Yes a good careplan book would help but as you get out into the work force all facilities have different ways they want you to write them. For school, I'm assuming it is stll the same old stuff. So you have a list of potential diagnosis Altered nutrition, Impaired Mobility, Alteration in fluid balance....pick one that states the person's problem. Then ask WHAT is causing this problem the R/T poor po intake, use of one leg, intractable vomiting. Then AEB (how know it) decline from baseline weight, unsteady gait, or decreased urine output greater than po intake.

Basically it it WHAT the problem is in general

then related to WHAT is causing the problem

then AEB HOW you know.

Go to your local hospital and see if they have any pre-printed careplan cards or see how they developed them online. Good luck to you.

Specializes in med/surg, telemetry, IV therapy, mgmt.

Nursing diagnosis is based upon the assessment of the patient that you do. This is part of the nursing process. The process of a nurse determining a nursing diagnosis is no different than the process a doctor uses to determine a medical diagnosis or that a plumber uses to figure out why your plumbing isn't working correctly. What is different is that each nursing diagnosis has a set of criteria that the patient must have in order for a nurse to say "This patient has xxx nursing diagnosis". Each medical diagnosis has a defined set of criteria that the patient must meet before the doctor can put that medical diagnosis on the patient. The criteria for most nursing diagnoses has been defined by NANDA, the north american nursing diagnosis association. Some nursing schools have come up with their own nursing diagnoses and the criteria that define them; they instruct their students to use them instead of the NANDA diagnoses. There is no guesswork here. There is a specific process (the nursing process) involved in choosing nursing diagnoses for your patients and using them to plan the patient's goals and care. This concept is written about in the first pages of every single care plan book on the market. Please take time to read those few pages to understand how the nursing process is put into action to diagnose.
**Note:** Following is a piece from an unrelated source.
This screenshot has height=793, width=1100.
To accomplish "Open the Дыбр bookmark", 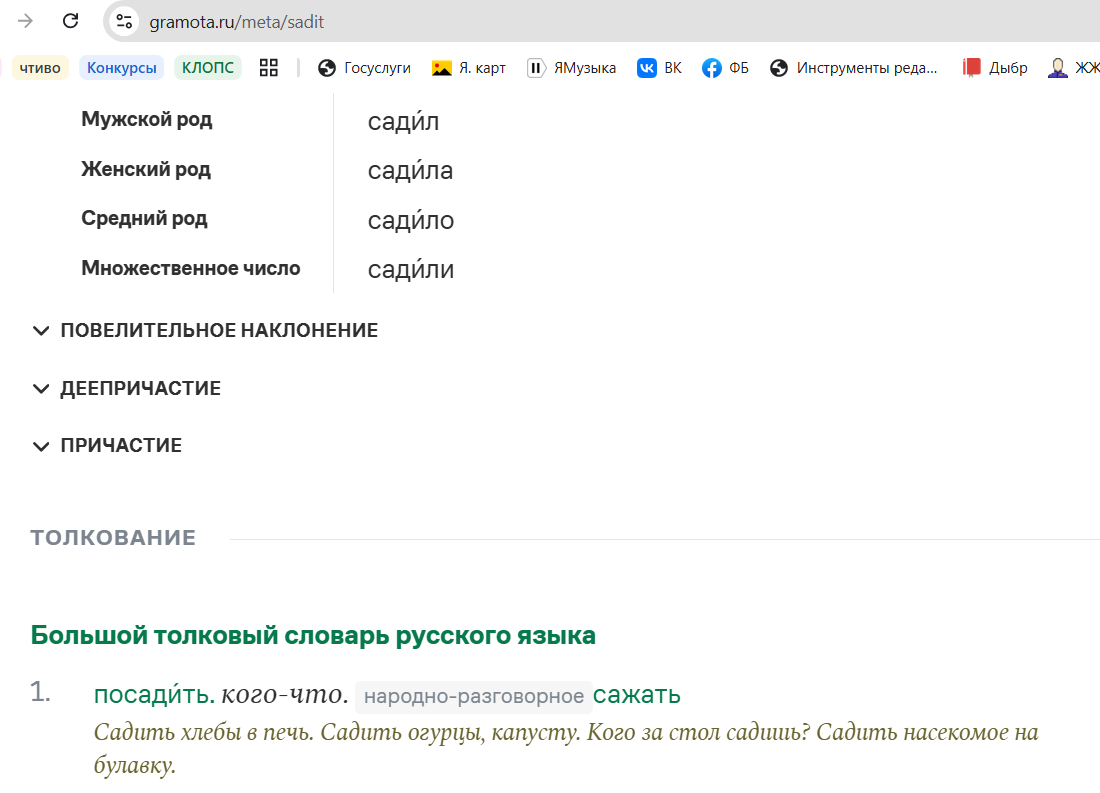I will click(x=995, y=68).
Please note this definition of the words diagnosis and criteria:

Diagnosis: the resulting decision or opinion after the process of examination or investigation of the facts

Criteria: Standards, rules or tests by which a judgment of something is made

Specializes in Pain Management, RN experience was in ER.

I totally recommend this book called Nursing Diagnosis Handbook by Judith m. Wilkinson. It is fabulous!!! It has a complete NANDA approved nursing diagnosis list. You can look them in the index to find the page. Under each diagnosis it gives you the 1. Defining characteristics, 2. Related factors, 3. Suggestions for use, 4. Suggested alternative diagnoses, 5. Noc outcomes, 6. Goals/evaluation criteria, 7. Nic interventions, and 8. Nursing activities.

You can also look up the possible diagnosis' by condition such as "Dying patient" or "Chest trauma."

I love this book soooooo much! I'm a beginnning nursing student, so this book is like a bible to me.